Excerpt provided:
★ ★ ★ ★

In June, more than 36 million eligible American families received a letter in the mail from the Internal Revenue Service about monthly child tax credit payments slated to start on July 15.

Eligible families should begin receiving advance payments, says the IRS, either by direct deposit or check. The payment will be up to $300 per month for each qualifying child under age 6 and up to $250 per month for each qualifying child ages 6 to 17.

Child Tax Credit Changes

For one year, the American Rescue Plan has raised the maximum child tax credit in 2021 to $3,600 for qualifying children under the age of 6 and to $3,000 per child for qualifying children between ages 6 and 17. Before 2021, the credit was worth up to $2,000 per eligible child, and those 17 and older did not qualify for the credit.

The new maximum credit is available to U.S. taxpayers with a modified adjusted gross income of:

  • $75,000 or less for singles
  • $112,500 or less for heads of household
  • $150,000 or less for married couples filing a joint return and qualified widows and widowers

For those who earn above the income thresholds, the extra amount higher than the original $2,000 credit — either $1,000 or $1,600 per child — is reduced by $50 for every extra $1,000 in modified adjusted gross income.

Another big change

The entire child credit is fully refundable for 2021. That means eligible families can get it, even if they owe no federal income tax. Before this year, the refundable portion was limited to $1,400 per child.

When the payments go out

Mark your calendars. The other advance payments in 2021 can be expected on Aug. 13; Sept. 15; Oct. 15; Nov. 15; and Dec. 15, according to the IRS.

★ ★ ★ ★

Given material:
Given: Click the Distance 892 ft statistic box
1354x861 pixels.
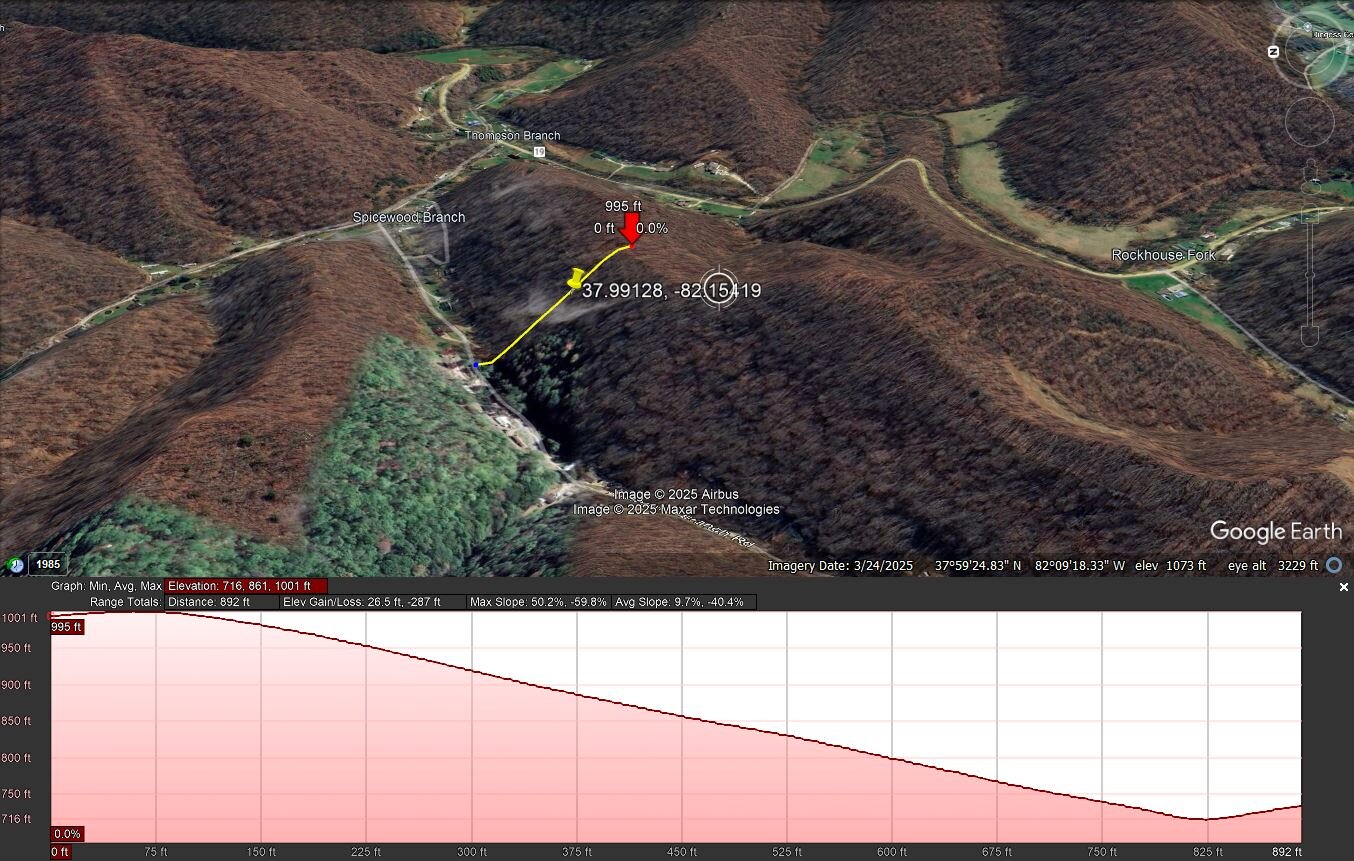Looking at the screenshot, I should (x=221, y=602).
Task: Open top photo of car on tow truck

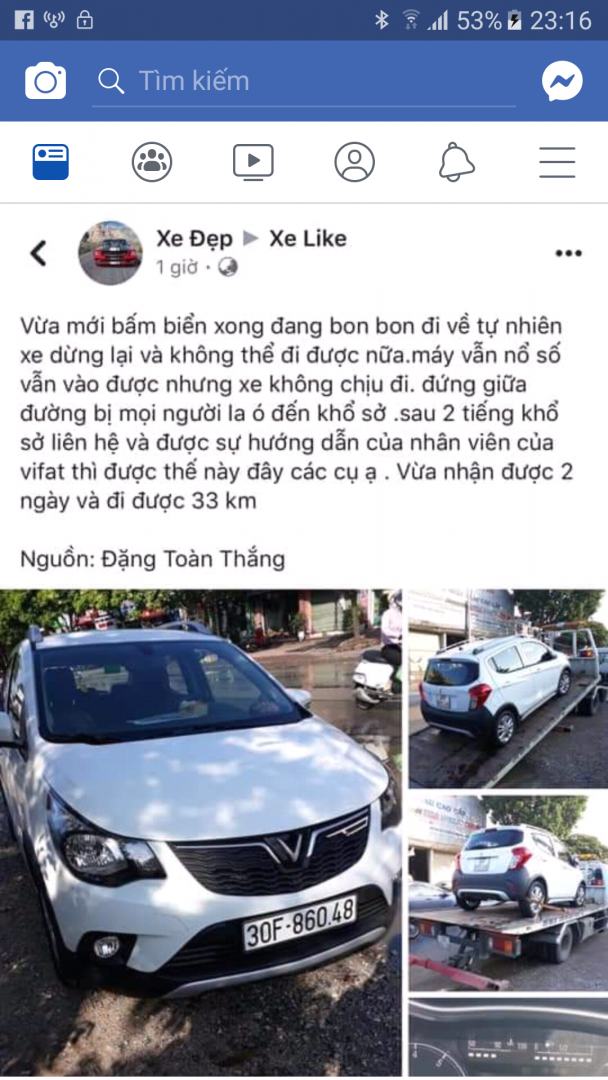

★ ★ ★ ★

Short problem 1: Decide whether each statement agrees with the child tax credit excerpt, answering yes or no and quoting the words of the excerpt that settle it: (a) A family can receive up to $300 per month for each qualifying child under age 6. (b) Before 2021, children who were 17 qualified for the credit. (c) Before 2021, the refundable portion of the credit was limited to $2,000 per child.
Short problem 2: Reproduce the part of the child tax credit excerpt that starts at "The new maximum" and ends at "adjusted gross income.".

Task response 1:
(a) Yes: "up to $300 per month for each qualifying child under age 6"
(b) No: "those 17 and older did not qualify for the credit"
(c) No: "the refundable portion was limited to $1,400 per child"

Task response 2:
The new maximum credit is available to U.S. taxpayers with a modified adjusted gross income of:

  • $75,000 or less for singles
  • $112,500 or less for heads of household
  • $150,000 or less for married couples filing a joint return and qualified widows and widowers

For those who earn above the income thresholds, the extra amount higher than the original $2,000 credit — either $1,000 or $1,600 per child — is reduced by $50 for every extra $1,000 in modified adjusted gross income.